Traders on the floor of the NYSE, June 29, 2022.
Source: NYSE
This is the daily notebook of Mike Santoli, CNBC’s senior markets commentator, with ideas about trends, stocks and market statistics.
A gentle follow-through to Friday’s rally, as the S&P 500 goes a full month without making a fresh bear-market low, and the rebound makes a bid to nudge above its three-month down trend.
 Several hurdles are nearby from here, up above 4,000 on the S&P 500.
The market has continued to act as if it’s somewhat “sold out” in the short term, with tactically oriented pros “de-risked” coming into the third quarter, as well as early weakness and late-day strength the pattern lately.

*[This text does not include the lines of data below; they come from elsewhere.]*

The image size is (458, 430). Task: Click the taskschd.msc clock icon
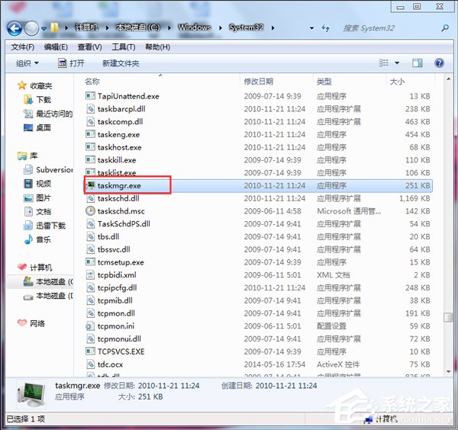(91, 211)
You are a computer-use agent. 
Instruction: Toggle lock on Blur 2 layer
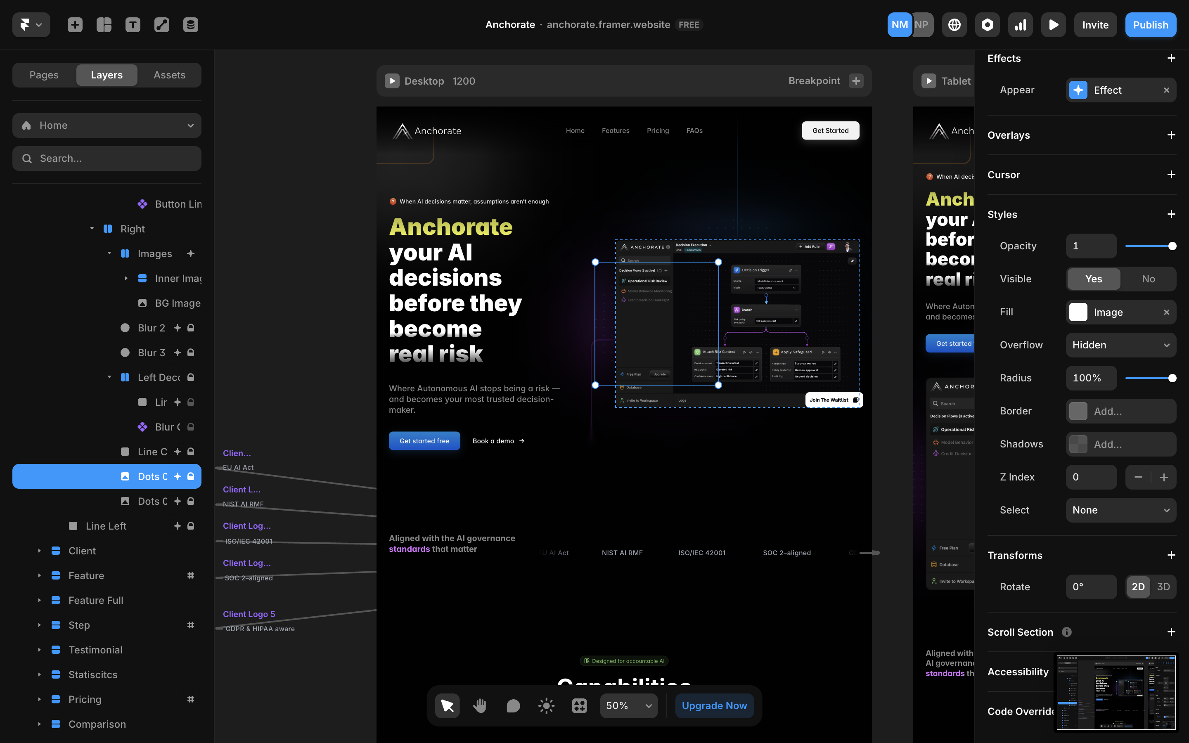coord(191,328)
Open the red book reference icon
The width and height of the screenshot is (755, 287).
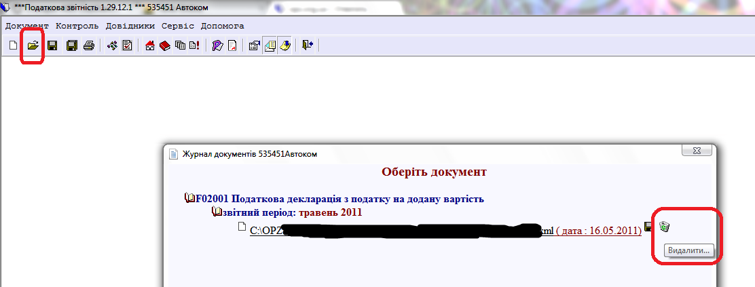[165, 45]
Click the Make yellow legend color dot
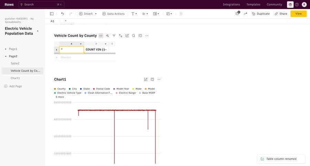Image resolution: width=310 pixels, height=166 pixels. pos(133,89)
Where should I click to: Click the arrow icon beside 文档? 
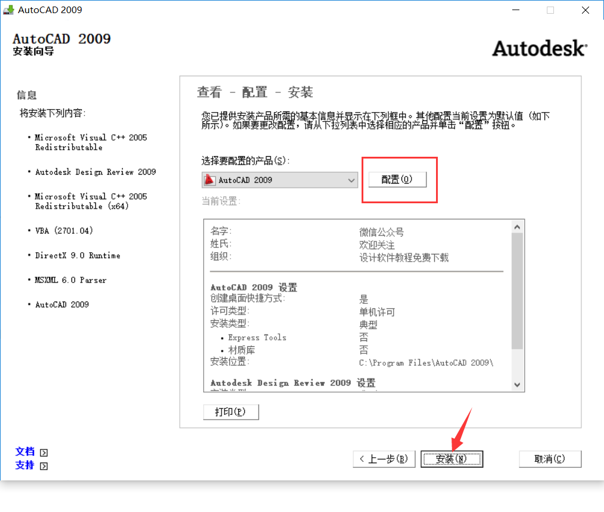43,453
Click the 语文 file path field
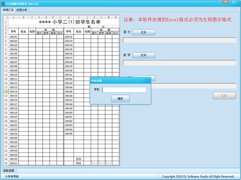 [x=180, y=40]
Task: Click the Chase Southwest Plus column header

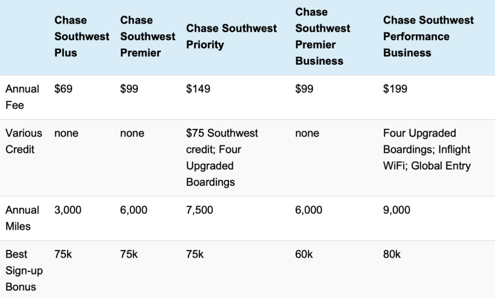Action: coord(82,36)
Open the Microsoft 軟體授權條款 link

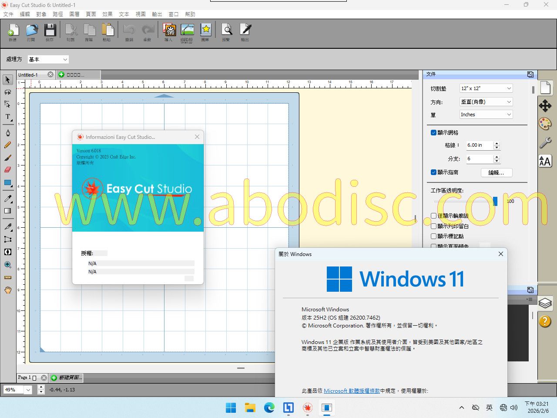coord(352,391)
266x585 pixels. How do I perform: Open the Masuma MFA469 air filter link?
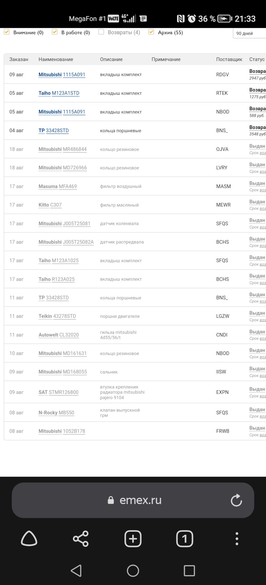pos(58,186)
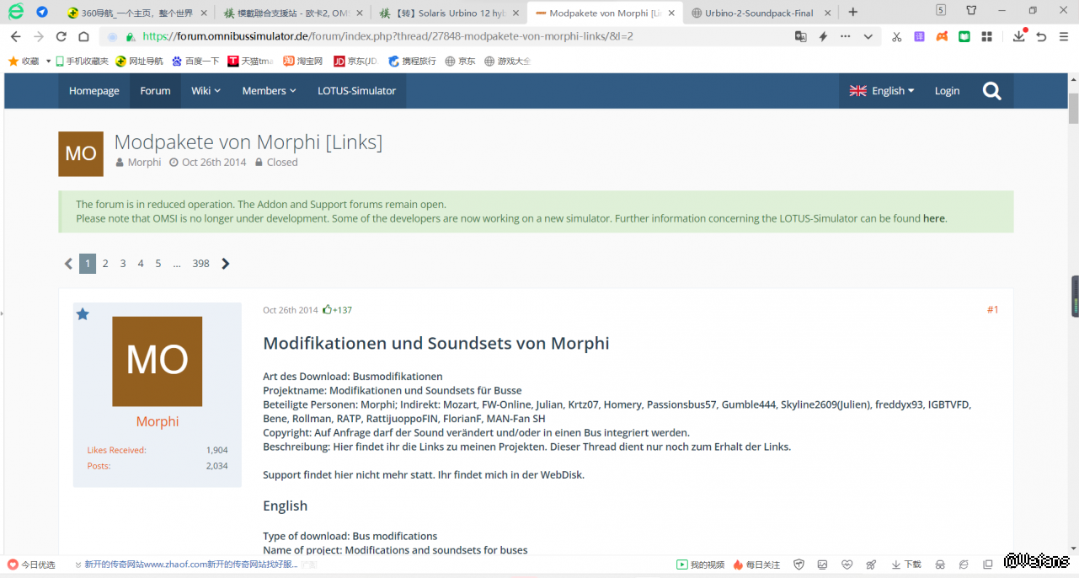Viewport: 1079px width, 578px height.
Task: Open the LOTUS-Simulator menu item
Action: tap(356, 91)
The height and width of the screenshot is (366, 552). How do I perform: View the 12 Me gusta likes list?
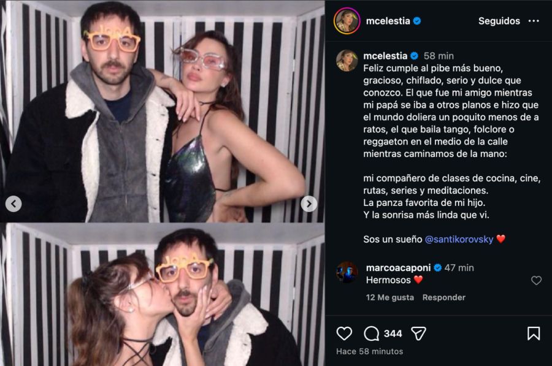[390, 297]
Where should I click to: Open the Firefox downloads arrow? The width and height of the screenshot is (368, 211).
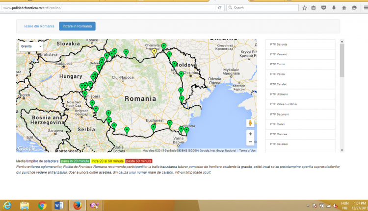click(334, 8)
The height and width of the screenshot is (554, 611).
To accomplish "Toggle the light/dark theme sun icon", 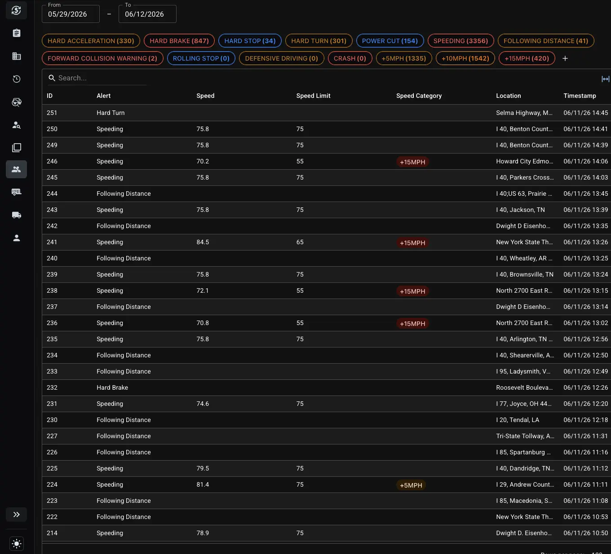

No new lows in recent weeks despite another too-hot consumer price index report and a brief scare the Federal Reserve would hike 100 basis points next week is at least a small gesture of resilience.
The bull case from here is built around four potential peaks: peak inflation, peak oil prices, peak bond yields and peak Fed hawkishness. None of these is a sure thing, but the market has clearly tried to move beyond the springtime inflation-panic and is pricing in peak fed funds rate within about a six-month window.

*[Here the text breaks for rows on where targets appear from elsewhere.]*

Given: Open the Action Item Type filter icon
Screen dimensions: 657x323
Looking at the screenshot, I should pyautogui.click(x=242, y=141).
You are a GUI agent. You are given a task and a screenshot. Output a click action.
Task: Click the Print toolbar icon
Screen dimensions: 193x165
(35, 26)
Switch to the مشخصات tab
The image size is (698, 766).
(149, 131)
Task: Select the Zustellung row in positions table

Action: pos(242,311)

The cautionary response to this is that time and trend remain, for now, the bear’s friend. It will take time to disprove that a recession awaits us and to see whether the Fed eases off its hawkish push in coming quarters even in a best case, while the broader trend in equities as well as credit spreads remains challenging and would take time to repair.

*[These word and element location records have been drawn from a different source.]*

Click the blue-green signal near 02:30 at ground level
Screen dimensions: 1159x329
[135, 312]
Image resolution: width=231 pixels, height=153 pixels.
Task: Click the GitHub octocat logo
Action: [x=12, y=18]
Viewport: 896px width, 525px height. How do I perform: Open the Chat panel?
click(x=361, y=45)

Earnings from bankson balance have been better than feared: no real erosion in credit performance among consumers or companies and renewed focus on the net-interest boost to come. Still, the banks were pretty hard-hit entering reporting season, and the recent bounce looks rather muted on a year-to-date chart. Much left to prove.
Been making the case for weeks that equities valuation compression reflects significant doubt about earnings-forecast reliability being priced in. So far, this idea has not been disproven. We’ll see how much of a toll consensus estimates might suffer in coming weeks. Outside of the elite megacap heavyweights, valuations are undemanding — if not yet cheap enough to just “close your eyes and buy.”
Recent leadership by growth stocks, beat-up speculative tech and even homebuilders despite ugly data and Monday’s bleak builder survey hints at the laggard “epicenter” groups finding relief. Yet this also can simply be typical “counter-trend” action in a bear-market rally, so extrapolation of a leadership shift from the recent moves is probably premature.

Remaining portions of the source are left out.